• _What is required_
Rescale the records from the start through the line that contains "Simple Dream (57, 579)", both included, by writing out every line with the requests unchanged and each coordinate in the answers multiplied by 2.4 and rounded to a whole number, halves rounded up. Leave the pictures out of your answer.

• _Data for processing_
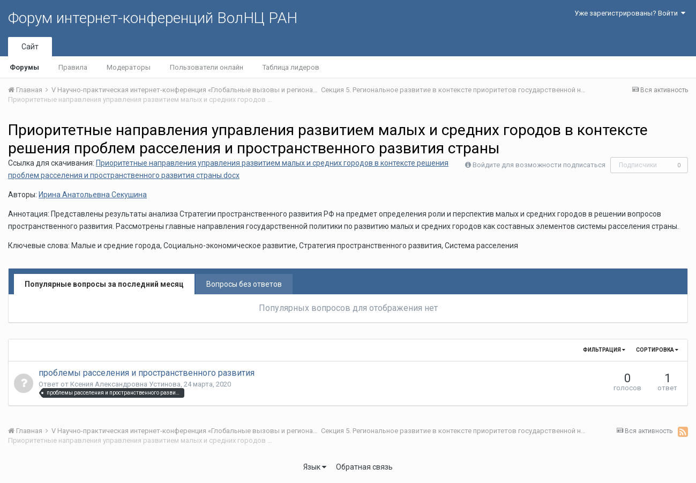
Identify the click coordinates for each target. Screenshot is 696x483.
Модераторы (129, 67)
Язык (314, 467)
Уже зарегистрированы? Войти (629, 13)
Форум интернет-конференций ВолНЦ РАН (152, 18)
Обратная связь (364, 467)
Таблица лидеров (291, 67)
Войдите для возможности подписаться (539, 165)
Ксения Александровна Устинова (125, 384)
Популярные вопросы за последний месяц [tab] (104, 284)
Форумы (24, 67)
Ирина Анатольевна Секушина (93, 194)
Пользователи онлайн (206, 67)
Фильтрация (604, 350)
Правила (72, 67)
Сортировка (657, 350)
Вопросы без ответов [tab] (244, 284)
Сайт (30, 46)
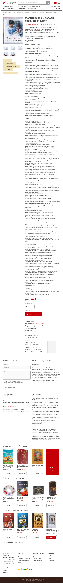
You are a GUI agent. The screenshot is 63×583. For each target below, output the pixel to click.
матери (38, 29)
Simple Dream (57, 579)
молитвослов (9, 63)
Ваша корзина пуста (55, 6)
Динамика (14, 579)
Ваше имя (5, 364)
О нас (19, 562)
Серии (49, 558)
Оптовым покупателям (23, 560)
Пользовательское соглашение (34, 580)
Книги (9, 12)
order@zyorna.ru (32, 8)
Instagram (5, 570)
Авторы (50, 555)
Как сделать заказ (22, 555)
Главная (5, 12)
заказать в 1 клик (31, 317)
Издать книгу (36, 555)
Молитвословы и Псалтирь (37, 12)
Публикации (51, 560)
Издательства (51, 556)
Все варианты (51, 537)
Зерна (5, 2)
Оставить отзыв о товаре (39, 556)
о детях (8, 69)
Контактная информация (24, 558)
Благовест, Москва (40, 323)
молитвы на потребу (11, 66)
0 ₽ (55, 3)
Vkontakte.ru (5, 572)
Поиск (48, 2)
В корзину (7, 473)
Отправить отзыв (10, 387)
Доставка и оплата (22, 556)
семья (7, 60)
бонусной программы (17, 384)
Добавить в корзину (33, 314)
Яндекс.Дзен (6, 568)
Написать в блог (37, 558)
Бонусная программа (38, 560)
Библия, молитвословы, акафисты (21, 12)
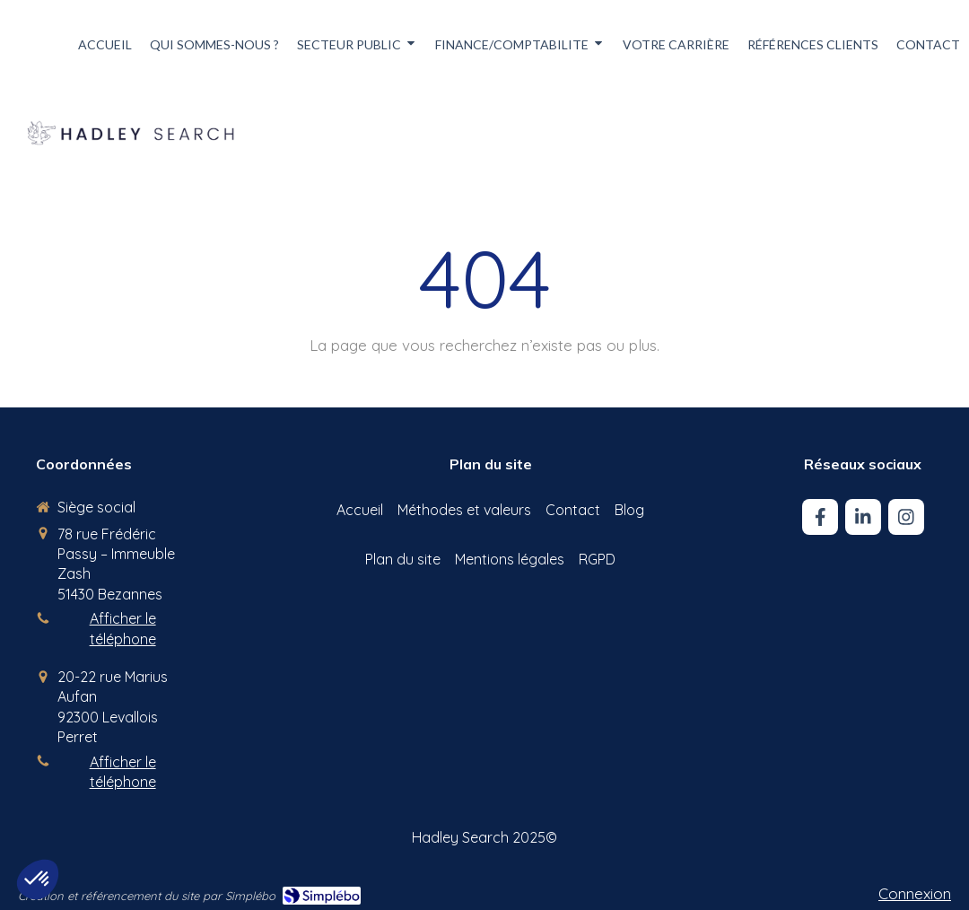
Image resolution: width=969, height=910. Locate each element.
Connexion (914, 893)
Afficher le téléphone (123, 628)
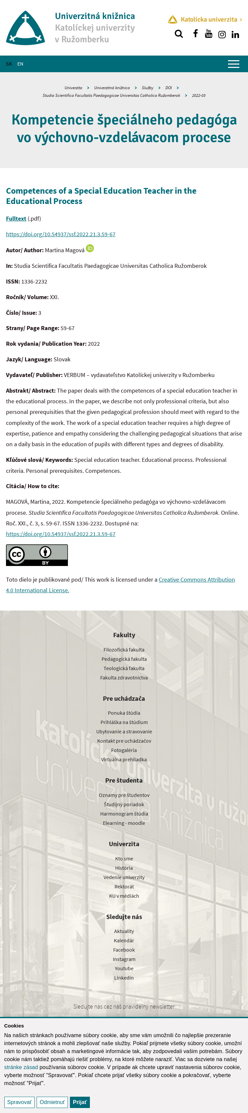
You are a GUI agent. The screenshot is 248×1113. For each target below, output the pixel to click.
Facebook (124, 949)
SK (9, 63)
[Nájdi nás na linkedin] (235, 33)
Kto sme (124, 858)
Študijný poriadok (124, 804)
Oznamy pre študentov (124, 795)
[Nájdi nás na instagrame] (222, 33)
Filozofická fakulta (124, 649)
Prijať (80, 1102)
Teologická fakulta (124, 668)
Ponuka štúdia (124, 712)
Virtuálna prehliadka (124, 759)
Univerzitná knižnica (112, 88)
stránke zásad (21, 1067)
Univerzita (73, 88)
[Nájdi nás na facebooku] (195, 33)
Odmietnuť (52, 1102)
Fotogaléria (124, 750)
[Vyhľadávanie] (178, 33)
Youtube (124, 968)
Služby (147, 88)
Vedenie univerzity (124, 877)
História (124, 867)
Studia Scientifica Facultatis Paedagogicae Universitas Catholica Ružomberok (111, 95)
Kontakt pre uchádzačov (124, 740)
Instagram (124, 959)
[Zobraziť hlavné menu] (233, 64)
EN (20, 63)
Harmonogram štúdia (124, 813)
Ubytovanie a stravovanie (124, 731)
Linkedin (124, 977)
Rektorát (124, 886)
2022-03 (198, 95)
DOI (168, 88)
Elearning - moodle (124, 823)
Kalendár (124, 940)
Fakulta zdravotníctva (124, 677)
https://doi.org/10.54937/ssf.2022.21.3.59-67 (61, 234)
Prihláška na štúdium (124, 722)
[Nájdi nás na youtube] (208, 33)
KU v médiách (124, 895)
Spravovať (19, 1102)
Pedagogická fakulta (124, 658)
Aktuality (124, 931)
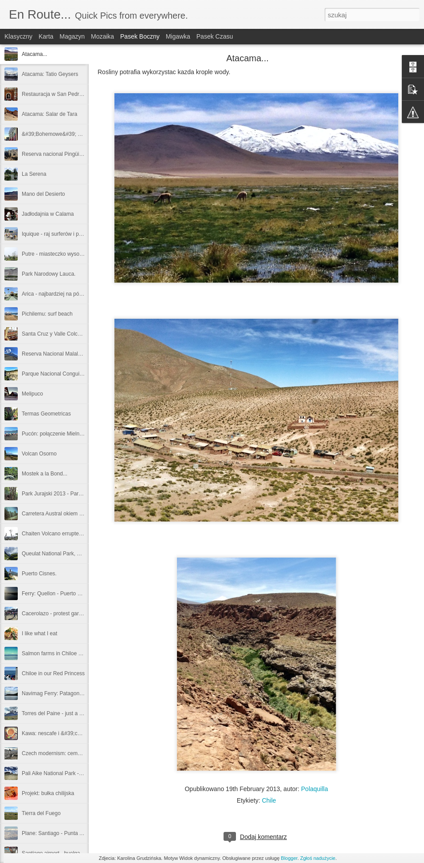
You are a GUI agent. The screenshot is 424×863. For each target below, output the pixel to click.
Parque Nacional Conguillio (54, 374)
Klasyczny (18, 36)
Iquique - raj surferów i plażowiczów (64, 234)
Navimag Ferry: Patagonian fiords (61, 693)
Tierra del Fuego (41, 813)
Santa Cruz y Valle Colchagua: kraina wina (72, 334)
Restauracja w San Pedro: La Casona (66, 94)
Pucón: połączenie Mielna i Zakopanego (69, 434)
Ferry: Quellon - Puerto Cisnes (58, 593)
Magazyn (72, 36)
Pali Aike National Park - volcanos (61, 773)
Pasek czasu (214, 36)
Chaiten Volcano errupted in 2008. (62, 533)
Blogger (289, 858)
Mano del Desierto (43, 194)
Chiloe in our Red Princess (53, 673)
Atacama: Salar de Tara (49, 114)
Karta (46, 36)
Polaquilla (314, 788)
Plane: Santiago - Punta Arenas (59, 833)
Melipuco (32, 394)
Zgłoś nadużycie (318, 858)
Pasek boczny (140, 36)
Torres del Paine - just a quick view (63, 713)
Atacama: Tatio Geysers (50, 74)
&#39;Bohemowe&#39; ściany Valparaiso (70, 134)
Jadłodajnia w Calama (48, 214)
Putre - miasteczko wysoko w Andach (66, 254)
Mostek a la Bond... (44, 474)
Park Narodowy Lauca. (48, 274)
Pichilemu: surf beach (47, 314)
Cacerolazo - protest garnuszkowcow (65, 613)
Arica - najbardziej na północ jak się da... (69, 294)
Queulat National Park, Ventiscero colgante (72, 553)
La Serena (34, 174)
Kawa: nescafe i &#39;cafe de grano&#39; (71, 733)
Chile (269, 800)
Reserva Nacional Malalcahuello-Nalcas (69, 354)
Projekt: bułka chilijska (48, 793)
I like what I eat (39, 633)
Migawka (178, 36)
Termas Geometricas (46, 414)
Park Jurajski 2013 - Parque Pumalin (65, 494)
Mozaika (102, 36)
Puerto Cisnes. (39, 573)
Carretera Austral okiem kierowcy (61, 514)
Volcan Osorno (39, 454)
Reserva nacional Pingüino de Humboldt (69, 154)
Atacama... (34, 54)
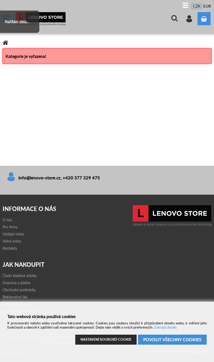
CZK (197, 6)
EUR (207, 6)
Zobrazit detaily (165, 327)
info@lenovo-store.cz (39, 177)
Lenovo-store (55, 18)
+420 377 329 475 (81, 177)
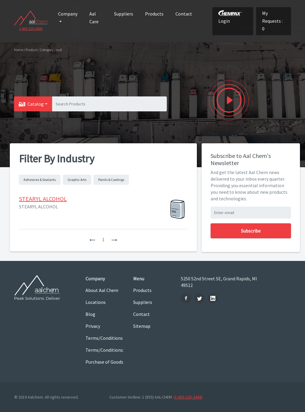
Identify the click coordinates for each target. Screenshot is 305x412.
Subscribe (251, 231)
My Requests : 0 (272, 21)
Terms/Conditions (104, 338)
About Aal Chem (101, 290)
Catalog (35, 104)
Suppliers (123, 14)
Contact (183, 14)
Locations (95, 302)
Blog (90, 314)
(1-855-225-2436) (188, 397)
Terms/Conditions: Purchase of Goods (104, 356)
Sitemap (141, 326)
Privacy (92, 326)
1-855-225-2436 (30, 28)
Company (67, 14)
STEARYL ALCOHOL (43, 198)
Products (154, 14)
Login (230, 17)
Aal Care (94, 17)
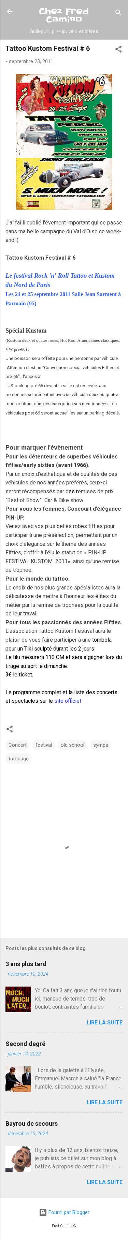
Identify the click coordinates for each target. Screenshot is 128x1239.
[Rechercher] (118, 13)
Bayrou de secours (31, 1123)
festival (43, 745)
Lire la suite (105, 1022)
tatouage (19, 759)
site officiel (67, 701)
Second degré (25, 1043)
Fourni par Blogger (64, 1212)
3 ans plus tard (25, 963)
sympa (100, 745)
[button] (118, 50)
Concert (18, 745)
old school (72, 745)
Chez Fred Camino (64, 15)
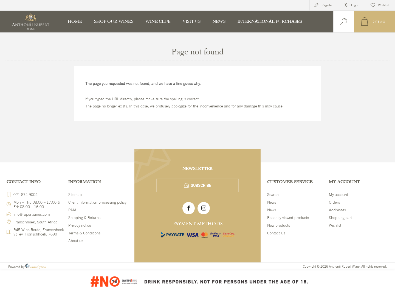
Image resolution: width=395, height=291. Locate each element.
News (271, 202)
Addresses (337, 210)
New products (278, 225)
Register (327, 5)
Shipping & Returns (84, 217)
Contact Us (276, 233)
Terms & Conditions (84, 233)
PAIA (72, 210)
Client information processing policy (97, 202)
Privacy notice (79, 225)
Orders (334, 202)
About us (75, 241)
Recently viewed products (288, 217)
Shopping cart (340, 217)
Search (273, 194)
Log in (355, 5)
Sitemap (75, 194)
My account (338, 194)
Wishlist (335, 225)
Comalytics (35, 267)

• _Right answer_
Identify the click coordinates for each target. Screenshot is 696x483.
Модераторы (310, 161)
Язык (754, 1121)
Уже зарегистрированы? Войти (1510, 31)
Форум интернет-конференций ВолНЦ РАН (365, 43)
Обратная связь (874, 1121)
Таблица лидеров (698, 161)
Войдите для возможности подписаться (1294, 396)
Ксения Александровна Устинова (300, 922)
Популярные вопросы за последний месяц [tab] (250, 682)
Форумы (58, 161)
Ирина Анатольевна Секушина (223, 466)
Пользователи онлайн (494, 161)
Фильтрация (1450, 840)
Правила (173, 161)
Сортировка (1577, 840)
Вопросы без ответов [tab] (586, 682)
Сайт (72, 110)
You are a GUI agent. The screenshot is 63×583. For each target below, output the pixel to click.
матери (91, 70)
Simple Dream (137, 1390)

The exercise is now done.